Rhonda Lashley Lopez
Rhonda's work has been shown in her book, "Don't Make Me Go to Town: Ranch Women of the Texas Hill Country," as well as in Photography 414 in Texas.
From her native Louisiana to the American West, From Nepal to Peru to Portugal and points in between, Rhonda Lashley Lopez has been an observer, recording her vision of nature and manmade landscapes and often focusing on the small or hidden details. Rhonda earned her MA in journalism/photojournalism from the University of Texas in Austin and worked as a photographer, writer and editor for newspapers, magazines and other entities. At UT, Rhonda studied with J.B. Colson, Maggie Steber and photo historian Larry Schaaf, and she went on to teach at Schreiner University and Austin Community College.

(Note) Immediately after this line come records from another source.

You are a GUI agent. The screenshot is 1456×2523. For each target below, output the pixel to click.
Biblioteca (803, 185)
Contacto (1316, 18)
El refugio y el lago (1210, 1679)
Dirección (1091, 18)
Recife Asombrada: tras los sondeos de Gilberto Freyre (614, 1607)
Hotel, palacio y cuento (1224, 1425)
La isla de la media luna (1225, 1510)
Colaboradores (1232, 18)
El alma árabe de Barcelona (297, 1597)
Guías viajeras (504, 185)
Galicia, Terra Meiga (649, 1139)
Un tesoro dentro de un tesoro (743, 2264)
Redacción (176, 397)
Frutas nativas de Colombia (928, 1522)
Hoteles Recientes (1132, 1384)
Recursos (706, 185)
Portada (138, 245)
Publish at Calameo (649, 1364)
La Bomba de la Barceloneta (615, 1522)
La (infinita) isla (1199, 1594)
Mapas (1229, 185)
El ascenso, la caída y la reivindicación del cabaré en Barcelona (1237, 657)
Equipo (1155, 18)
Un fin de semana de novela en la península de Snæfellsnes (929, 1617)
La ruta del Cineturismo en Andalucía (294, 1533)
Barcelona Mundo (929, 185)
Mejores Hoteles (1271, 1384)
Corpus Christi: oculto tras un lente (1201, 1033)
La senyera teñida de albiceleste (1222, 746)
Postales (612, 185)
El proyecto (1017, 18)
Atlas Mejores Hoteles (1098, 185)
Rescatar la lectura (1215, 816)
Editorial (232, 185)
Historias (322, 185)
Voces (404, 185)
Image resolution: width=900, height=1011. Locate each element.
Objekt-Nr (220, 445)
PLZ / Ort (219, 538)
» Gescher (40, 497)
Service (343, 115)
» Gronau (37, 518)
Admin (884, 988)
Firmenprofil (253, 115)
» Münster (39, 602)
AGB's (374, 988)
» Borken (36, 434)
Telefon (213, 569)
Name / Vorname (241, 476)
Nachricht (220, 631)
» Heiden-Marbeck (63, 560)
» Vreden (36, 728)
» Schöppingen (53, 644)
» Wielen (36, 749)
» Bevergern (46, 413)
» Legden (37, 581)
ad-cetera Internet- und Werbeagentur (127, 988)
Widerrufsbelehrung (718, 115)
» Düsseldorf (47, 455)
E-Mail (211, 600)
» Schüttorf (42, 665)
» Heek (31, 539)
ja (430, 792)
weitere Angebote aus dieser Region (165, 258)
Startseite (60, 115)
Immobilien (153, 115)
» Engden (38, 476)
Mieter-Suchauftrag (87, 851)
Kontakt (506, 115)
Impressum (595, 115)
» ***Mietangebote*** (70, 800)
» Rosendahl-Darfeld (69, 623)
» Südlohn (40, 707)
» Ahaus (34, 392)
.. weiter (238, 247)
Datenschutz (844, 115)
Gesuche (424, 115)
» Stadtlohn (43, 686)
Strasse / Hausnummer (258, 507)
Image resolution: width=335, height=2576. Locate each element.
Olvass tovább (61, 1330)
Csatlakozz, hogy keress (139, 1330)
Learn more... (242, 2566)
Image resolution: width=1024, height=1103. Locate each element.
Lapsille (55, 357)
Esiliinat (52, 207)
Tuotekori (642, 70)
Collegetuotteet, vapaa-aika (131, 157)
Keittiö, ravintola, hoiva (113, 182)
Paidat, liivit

Rhonda traveled to New York in 2009 to learn platinum/palladium printing on traditional papers as well as on vellum over gold leaf from Dan Burkholder. While studying photo history, she learned to love the luminous look of platinum and platinum/palladium photographs. The process was patented in 1873, and some of Rhonda’s favorite photographers printed in platinum: Edward S. Curtis, Alfred Stieglitz, Imogen Cunningham, Laura Gilpin.
She fell in love with the process, which involves making negatives, mixing the platinum and palladium with other chemicals in the darkroom, brushing them on the paper, then exposing the paper and negative under a UV light and then "developing" and clearing the paper in various baths. After the prints dry, the gold leaf is applied to the back so that the gold shimmers through the light parts of the photograph. Every print is handmade, unique, and truly a labor of love.
Rhonda currently prints images she shot with both film and digital cameras, edits all the images in Photoshop, and then prints the large negatives for contact printing. Rhonda enjoys combining images with words so much that she writes about every photograph she makes.
Artist's Statement
"I currently shoot with Nikon D3s, an Olympus OM-D E-M1 and an iPhone. I have never felt photography is about the equipment, but about the heart and mind of the photographer and a willingness to slow down and really look at the world."